## AIM OF THE EXERCISE
Starting at the line of the listing below that contains "Task: Click Designated" and stopping after the line that contains "coord(147,551)", put those lines into a Markdown table with the columns Row and Line. Skip blank lines and leave the pictures out.

═══ SUPPLIED MATERIAL

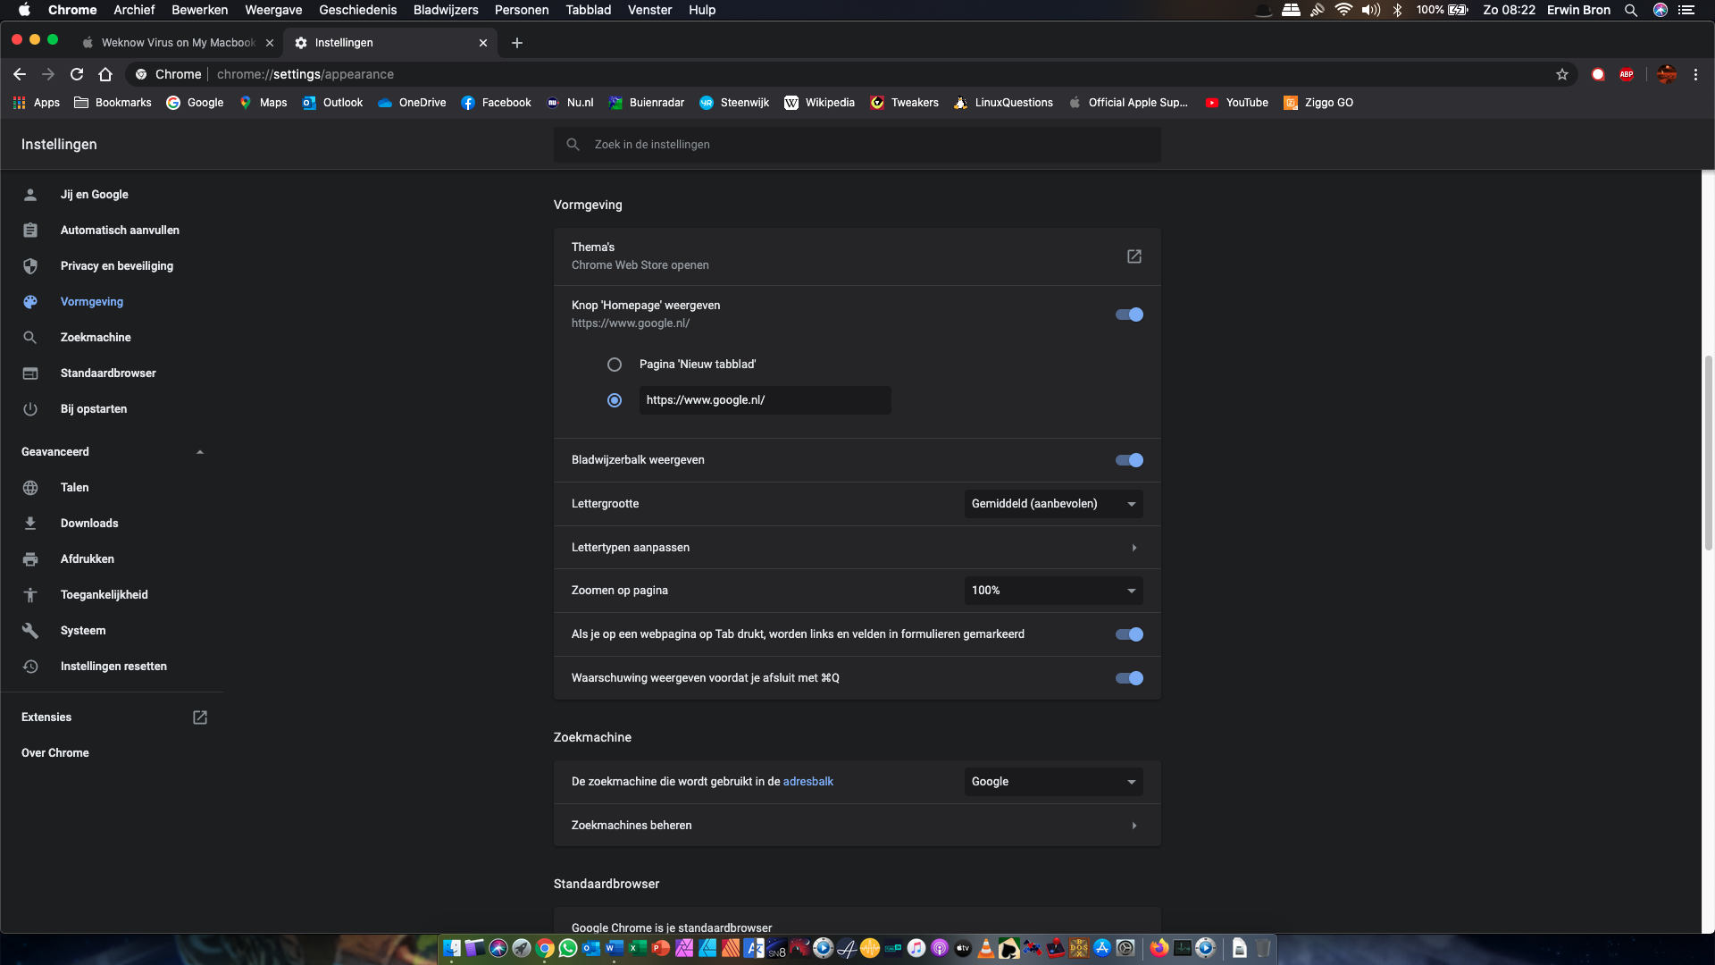1715x965 pixels.
Task: Reload the page with refresh icon
Action: pyautogui.click(x=77, y=74)
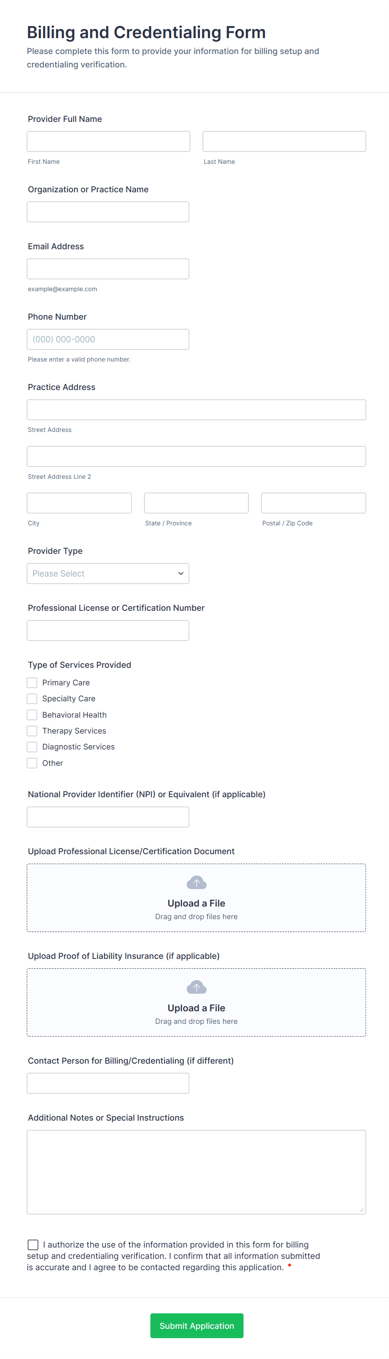
Task: Click the Additional Notes text area
Action: (x=196, y=1172)
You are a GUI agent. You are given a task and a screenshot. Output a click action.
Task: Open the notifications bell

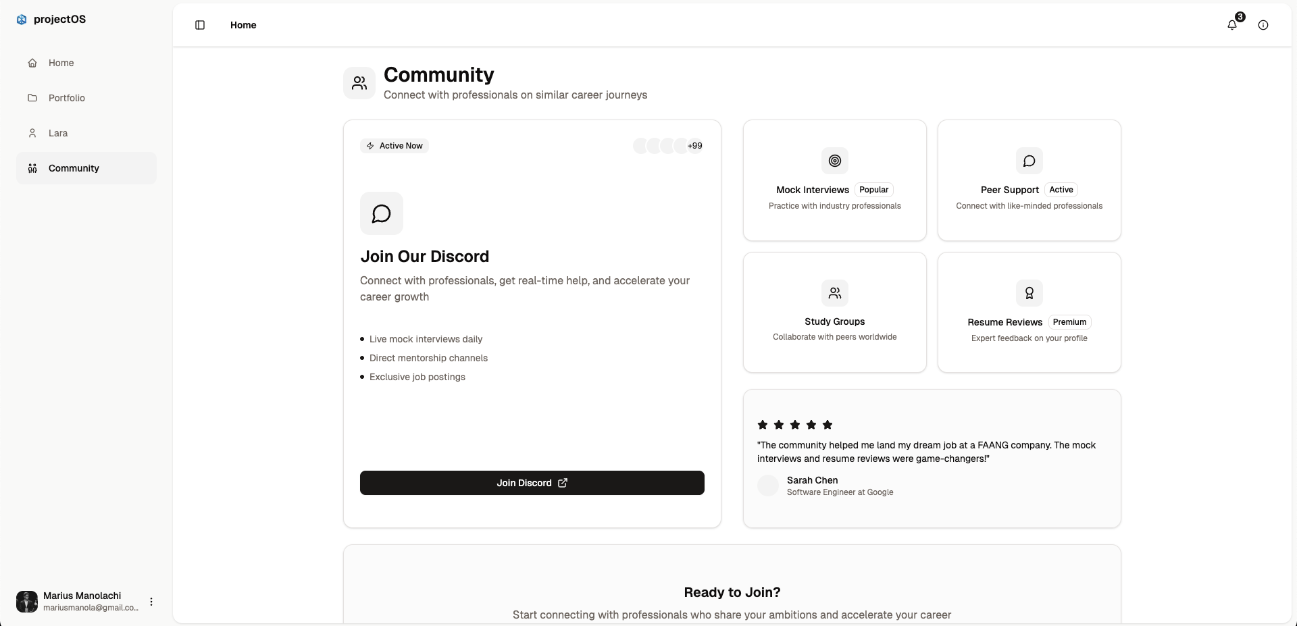click(1232, 25)
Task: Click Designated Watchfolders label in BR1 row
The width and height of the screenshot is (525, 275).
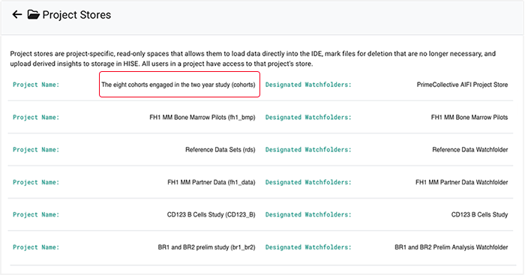Action: pos(308,247)
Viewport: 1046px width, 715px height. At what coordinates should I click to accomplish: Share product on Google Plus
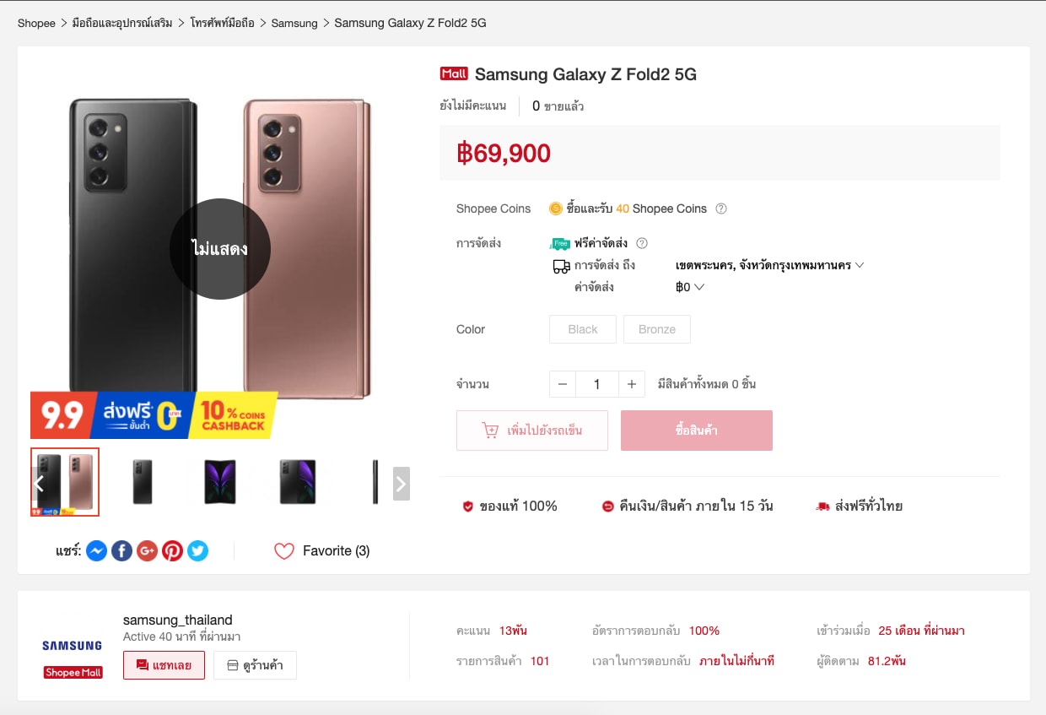coord(147,551)
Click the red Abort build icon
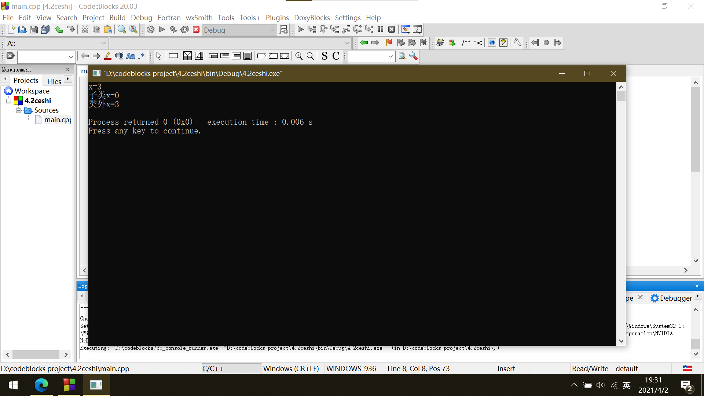704x396 pixels. click(196, 30)
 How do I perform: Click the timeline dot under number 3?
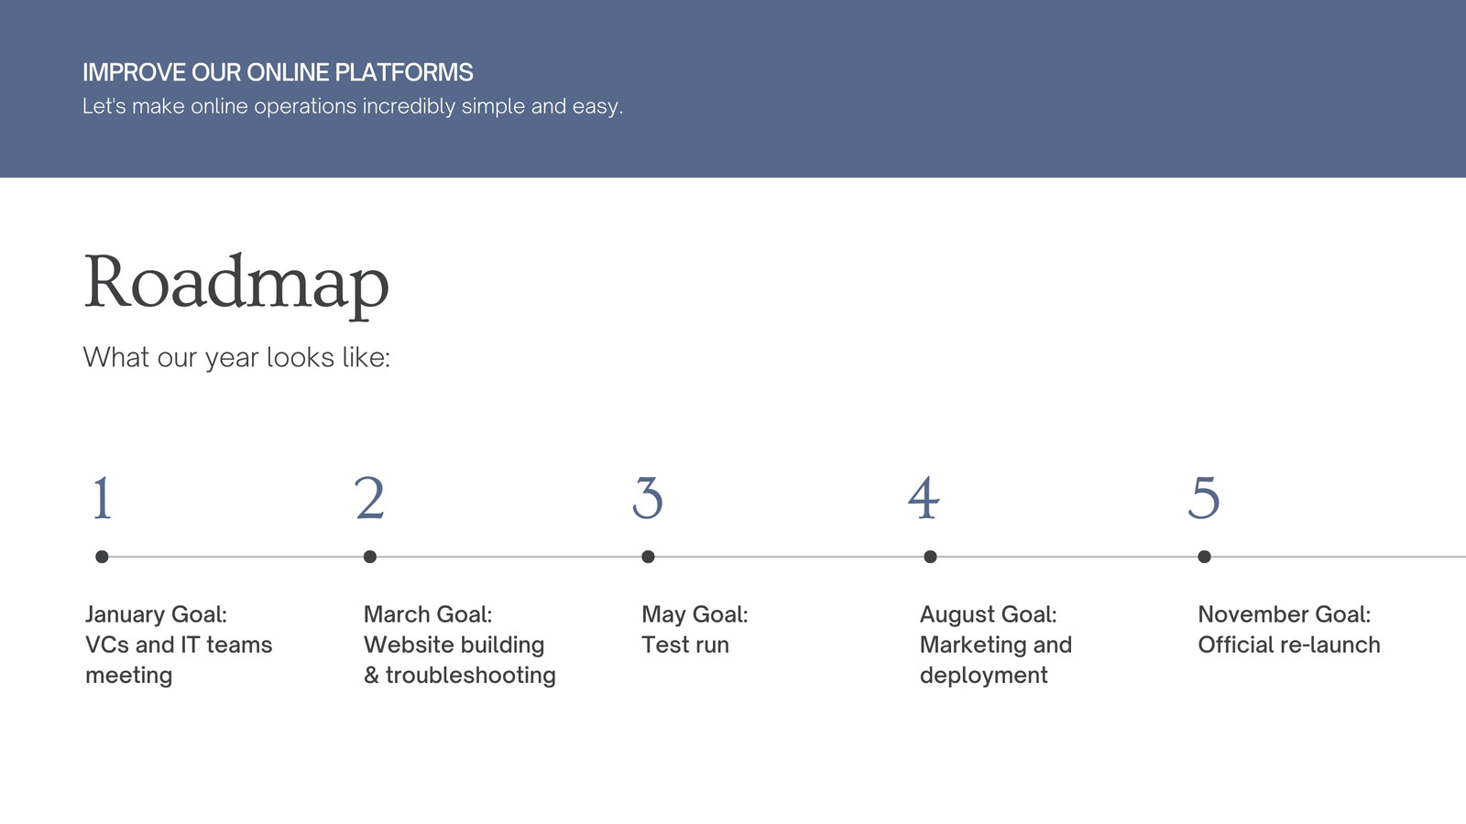coord(648,557)
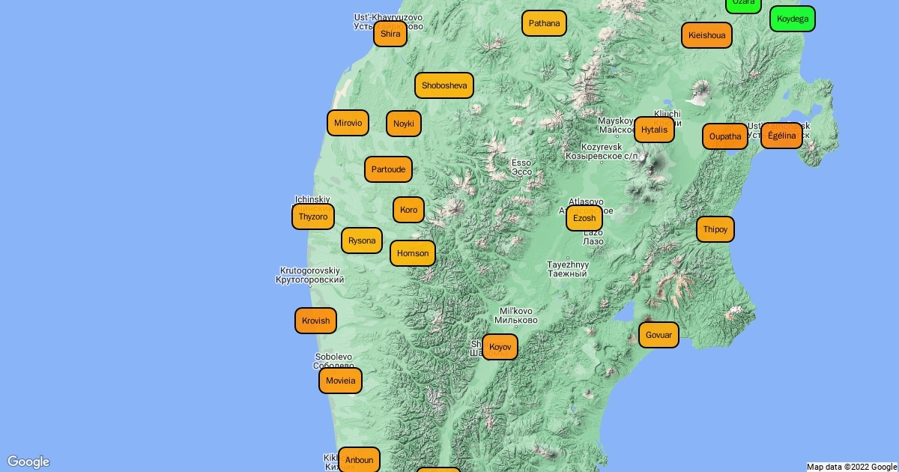This screenshot has width=899, height=472.
Task: Click the green Koydega marker
Action: click(793, 19)
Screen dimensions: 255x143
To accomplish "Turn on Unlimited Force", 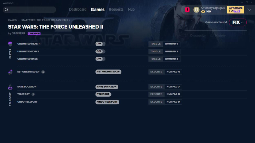I will (100, 52).
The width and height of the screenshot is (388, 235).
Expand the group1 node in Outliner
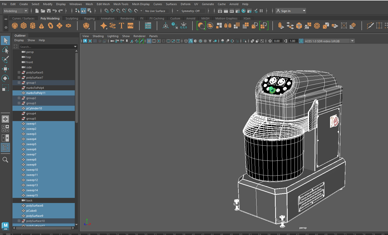[19, 83]
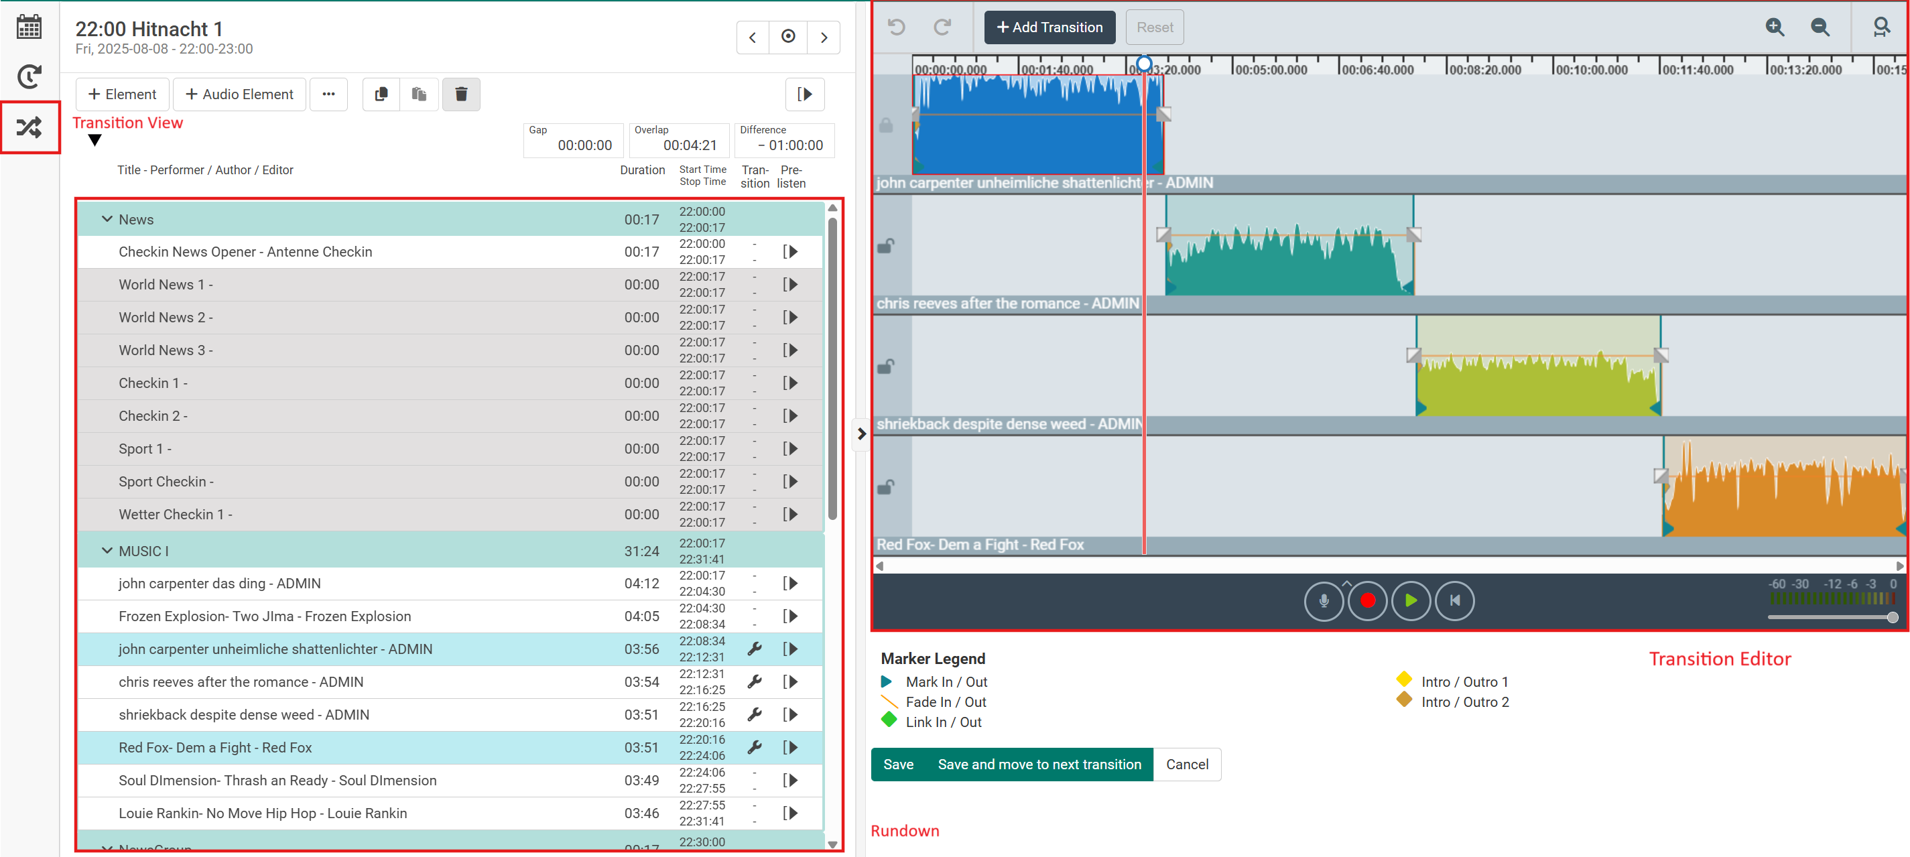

══════

## RESULT
| Row | Line |
|---|---|
| 1 | Task: Click Designated Watchfolders label in BR1 row |
| 2 | The width and height of the screenshot is (525, 275). |
| 3 | Action: pos(308,247) |
| 4 | Viewport: 1046px width, 715px height. At what coordinates should I click to accomplish: Share product on Google Plus |
| 5 | coord(147,551) |